- _REQUIRED TASK_: Copy the text about Egypt in the crosshairs below in full, character for character.

Home inFocus Progress and Peril In the Middle East (Winter 2017) Egypt in the Crosshairs

Egypt in the Crosshairs

Nervana Mahmoud Winter 2017
The Sinai Province of Islamic State, also known as Wilayat Sinai, released propaganda video showing the murder of hostages. (Screenshot)

Egypt is now facing a complex asymmetrical war on various fronts. On November 10, 2014, the Sinai-based al-Qaeda-affiliated Ansar Beit al-Maqdis (ABM), the country’s most active jihadist group, formally declared its allegiance to the Islamic State (IS). Simultaneously, on Egypt’s western flank, Libyan fighters in the city of Derna also pledged their allegiance to the Islamic State. IS has since claimed responsibility for attacks in Cairo, and may have loyal factions in the nearby Gaza Strip.

- _DATA LISTING_:
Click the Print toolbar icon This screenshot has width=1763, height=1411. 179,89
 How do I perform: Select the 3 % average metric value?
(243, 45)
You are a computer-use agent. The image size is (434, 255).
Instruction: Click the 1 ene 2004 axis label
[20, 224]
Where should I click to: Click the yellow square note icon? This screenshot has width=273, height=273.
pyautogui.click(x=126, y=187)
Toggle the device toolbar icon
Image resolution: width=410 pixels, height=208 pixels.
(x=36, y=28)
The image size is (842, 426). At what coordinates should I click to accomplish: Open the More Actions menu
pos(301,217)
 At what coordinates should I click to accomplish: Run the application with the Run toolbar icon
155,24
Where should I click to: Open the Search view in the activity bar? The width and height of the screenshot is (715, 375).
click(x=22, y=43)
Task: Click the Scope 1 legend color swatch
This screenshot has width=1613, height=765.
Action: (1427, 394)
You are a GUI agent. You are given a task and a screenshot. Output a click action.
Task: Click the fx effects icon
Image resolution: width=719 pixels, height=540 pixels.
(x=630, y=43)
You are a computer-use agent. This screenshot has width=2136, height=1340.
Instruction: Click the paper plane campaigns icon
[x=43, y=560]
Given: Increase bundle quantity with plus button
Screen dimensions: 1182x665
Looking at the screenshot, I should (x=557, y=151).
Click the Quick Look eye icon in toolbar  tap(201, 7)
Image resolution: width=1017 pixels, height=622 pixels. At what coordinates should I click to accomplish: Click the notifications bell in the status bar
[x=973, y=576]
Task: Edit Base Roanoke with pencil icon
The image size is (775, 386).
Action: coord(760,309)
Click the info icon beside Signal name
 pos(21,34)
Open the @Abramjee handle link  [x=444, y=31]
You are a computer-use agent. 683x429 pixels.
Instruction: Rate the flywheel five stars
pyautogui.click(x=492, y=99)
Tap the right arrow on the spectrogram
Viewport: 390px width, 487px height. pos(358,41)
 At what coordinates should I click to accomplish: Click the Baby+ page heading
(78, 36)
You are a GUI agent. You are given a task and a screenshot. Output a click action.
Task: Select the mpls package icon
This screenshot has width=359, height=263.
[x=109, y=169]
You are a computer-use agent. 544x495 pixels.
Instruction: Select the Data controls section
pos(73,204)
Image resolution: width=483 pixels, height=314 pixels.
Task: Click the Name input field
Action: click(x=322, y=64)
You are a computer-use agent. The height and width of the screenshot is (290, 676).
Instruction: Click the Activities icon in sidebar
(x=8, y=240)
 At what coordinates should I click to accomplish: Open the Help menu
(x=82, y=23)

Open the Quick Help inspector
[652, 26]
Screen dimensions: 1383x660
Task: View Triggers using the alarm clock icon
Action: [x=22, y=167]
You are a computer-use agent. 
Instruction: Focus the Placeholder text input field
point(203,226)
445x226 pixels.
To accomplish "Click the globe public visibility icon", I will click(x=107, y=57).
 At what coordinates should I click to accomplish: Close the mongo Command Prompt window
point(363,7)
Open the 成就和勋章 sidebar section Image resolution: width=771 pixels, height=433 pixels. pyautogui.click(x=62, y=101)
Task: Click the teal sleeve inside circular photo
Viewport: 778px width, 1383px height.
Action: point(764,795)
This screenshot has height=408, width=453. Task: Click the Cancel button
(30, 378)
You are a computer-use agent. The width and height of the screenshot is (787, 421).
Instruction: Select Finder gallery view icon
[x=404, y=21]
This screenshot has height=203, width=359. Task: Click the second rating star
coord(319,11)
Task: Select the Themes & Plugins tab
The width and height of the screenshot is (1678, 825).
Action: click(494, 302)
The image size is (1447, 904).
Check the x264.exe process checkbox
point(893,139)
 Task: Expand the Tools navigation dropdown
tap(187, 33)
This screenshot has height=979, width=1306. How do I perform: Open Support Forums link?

- _OUTPUT BELOW_:
Home inFocus Progress and Peril In the Middle East (Winter 2017) Egypt in the Crosshairs

Egypt in the Crosshairs

Nervana Mahmoud Winter 2017
The Sinai Province of Islamic State, also known as Wilayat Sinai, released propaganda video showing the murder of hostages. (Screenshot)

Egypt is now facing a complex asymmetrical war on various fronts. On November 10, 2014, the Sinai-based al-Qaeda-affiliated Ansar Beit al-Maqdis (ABM), the country’s most active jihadist group, formally declared its allegiance to the Islamic State (IS). Simultaneously, on Egypt’s western flank, Libyan fighters in the city of Derna also pledged their allegiance to the Islamic State. IS has since claimed responsibility for attacks in Cairo, and may have loyal factions in the nearby Gaza Strip.